Please cite this article as: Mattelat N, Uebelacker R, Seppelt PC, Leistner D, Zeiher AM, Mas-Peiro S. Geriatric nutritional risk index associated to long-term prognosis and length of hospitalization in the contemporary transcatheter aortic valve replacement era. J Geriatr Cardiol 2026; 23(4): 235−245. DOI: 10.26599/1671-5411.2026.04.005.
Citation: Please cite this article as: Mattelat N, Uebelacker R, Seppelt PC, Leistner D, Zeiher AM, Mas-Peiro S. Geriatric nutritional risk index associated to long-term prognosis and length of hospitalization in the contemporary transcatheter aortic valve replacement era. J Geriatr Cardiol 2026; 23(4): 235−245. DOI: 10.26599/1671-5411.2026.04.005.

Geriatric nutritional risk index associated to long-term prognosis and length of hospitalization in the contemporary transcatheter aortic valve replacement era

  • BACKGROUND  Malnutrition is a common comorbidity in elderly patients with severe aortic valve stenosis undergoing transcatheter aortic valve replacement (TAVR). The geriatric nutritional risk index (GNRI), a validated and easy-to-use tool, has been previously associated with short/mid-term outcomes in such patients. This study aimed to confirm this association in the long-term in the contemporary TAVR era using new-generation devices and to evaluate its impact on length of hospitalization.

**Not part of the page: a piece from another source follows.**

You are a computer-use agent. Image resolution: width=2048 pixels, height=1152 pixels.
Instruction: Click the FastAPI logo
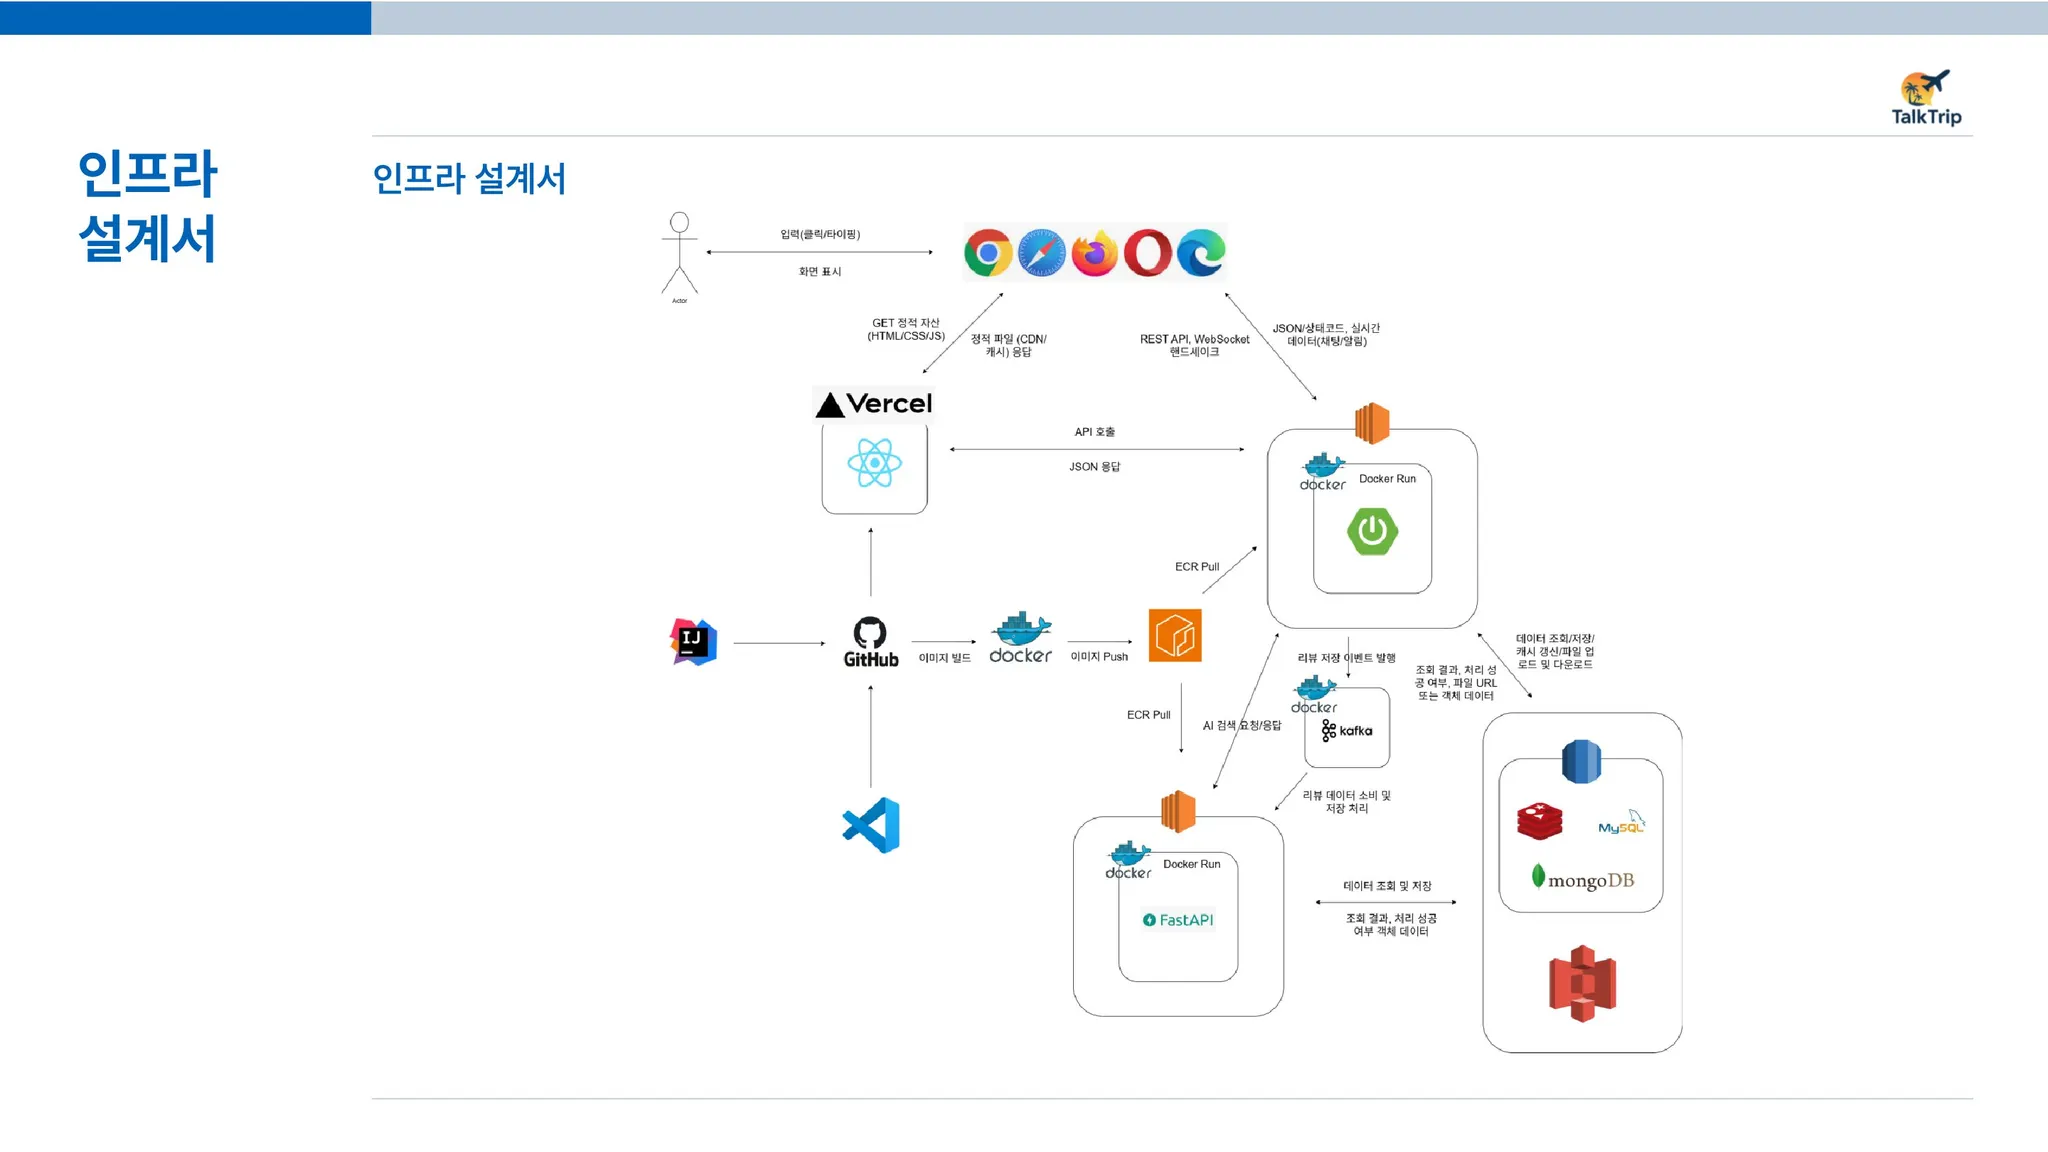pos(1178,920)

    METHODS  A total of 1090 consecutive patients aged ≥ 65 years undergoing TAVR between October 2015 and December 2021 at a single tertiary center were included. Patients were stratified into two groups based on baseline GNRI: the GNRI > 98 (low-risk) group and the GNRI ≤ 98 (moderate-to-high risk) group. The primary endpoint was all-cause mortality. Secondary endpoints included total length of hospitalization and length of intensive care unit stay. Kaplan-Meier curves and Cox regression models were used to assess survival differences and potential independent predictors.
    RESULTS  Patients with GNRI ≤ 98 had significantly higher cumulative mortality rates at all evaluated time points compared to patients with GNRI > 98 (30-day: 6.9% vs. 2.7%, 1-year: 39.1% vs. 11.4%, 5-year: 67.3% vs. 53.2%, all P < 0.05). A multivariable Cox regression analysis showed that GNRI was an independent predictor of long-term mortality (up to five years) after adjusting for clinical, echocardiographic and laboratory parameters (HR = 0.94, 95% CI: 0.92-0.96, P < 0.001), with an increasing effect over time. The impact of GNRI on clinical outcomes was observed in patients in all three EuroSCORE II categories (low risk, intermediate risk, and high risk). Total hospitalization and intensive care unit stays were longer in patients with GNRI ≤ 98 8 (6-13) days vs. 7 (5-9) days, P < 0.001 and 3 (2-5) days vs. 2 (2-4) days, P < 0.001, respectively.
    CONCLUSIONS  In this large European cohort, GNRI was confirmed to be an independent predictor for long-term mortality up to five years in the contemporary era of TAVR use with new-generation devices. Hospital stay was longer in patients with lower GNRI. This easy-to-use index could play a valuable role in the preprocedural assessment of patients undergoing TAVR and studies to explore the use of nutritional preprocedural optimization of patients with low GNRI values are warranted.